Classification models

Prediction models were also built on the preprocessed and the original data after conversion of the dependent variable to binary level (adulteration—yes/no). The following classifiers were used in Weka:

Naive Bayes
Support vector classification
Logistic regression
Two instance-based classifiers: K-nearest neighbors and locally weighted learning
Two rule-based classifiers: repeated incremental pruning to produce error reduction (RIPPER) and PART, which obtains rules from partial decision trees
Three decision tree–based classifiers: C4.5, random forest, and REPTree
Two multilayer feed-forward ANN: multilayer perceptron and voted perceptron
Two ensemble methods: Adaboost.M1 and bagging

Support vector machines try to find the hyperplane that produces the largest margin between the training points of two classes [24]. The position of this hyperplane is defined by the support vectors, i.e., the data points that are closest to the hyperplane. Using the kernel trick, they are also capable of drawing non-linear boundaries between classes by mapping the data into a higher-dimensional feature space where a linear separation becomes possible. However, they are highly affected by outliers and difficult to interpret [24].

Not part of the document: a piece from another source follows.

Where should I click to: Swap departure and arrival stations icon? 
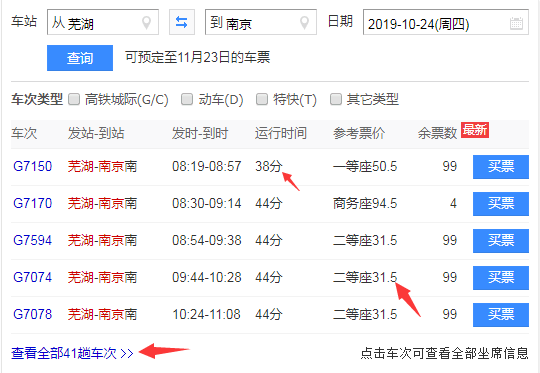point(182,22)
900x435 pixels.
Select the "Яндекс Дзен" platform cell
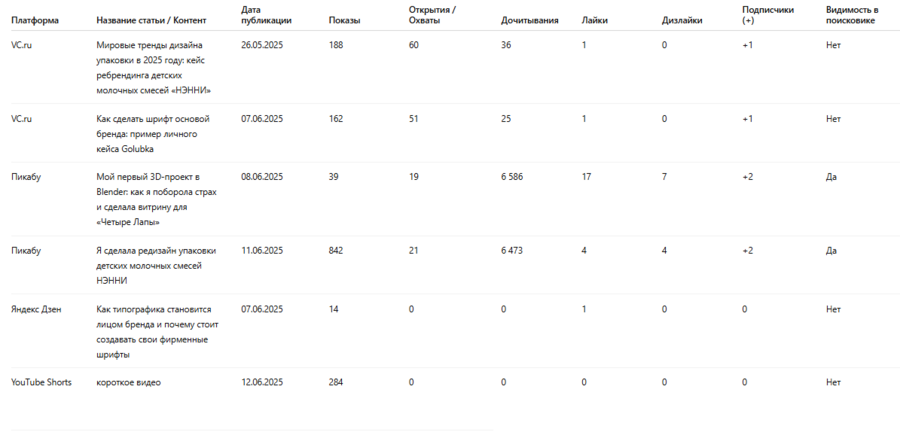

Rule learners are fast and usually generate sparse models because they select only the most important variables. Furthermore, decision rules are robust against outliers [28].

In addition to the aforementioned methods, flexible discriminant analysis (FDA) using the MARS algorithm and two multilayer feed-forward ANN (neuralnet and nnet) were implemented in R and accessed via Weka. While LDA separates two classes by a hyperplane, FDA uses MARS functions to define the discriminant surface [24].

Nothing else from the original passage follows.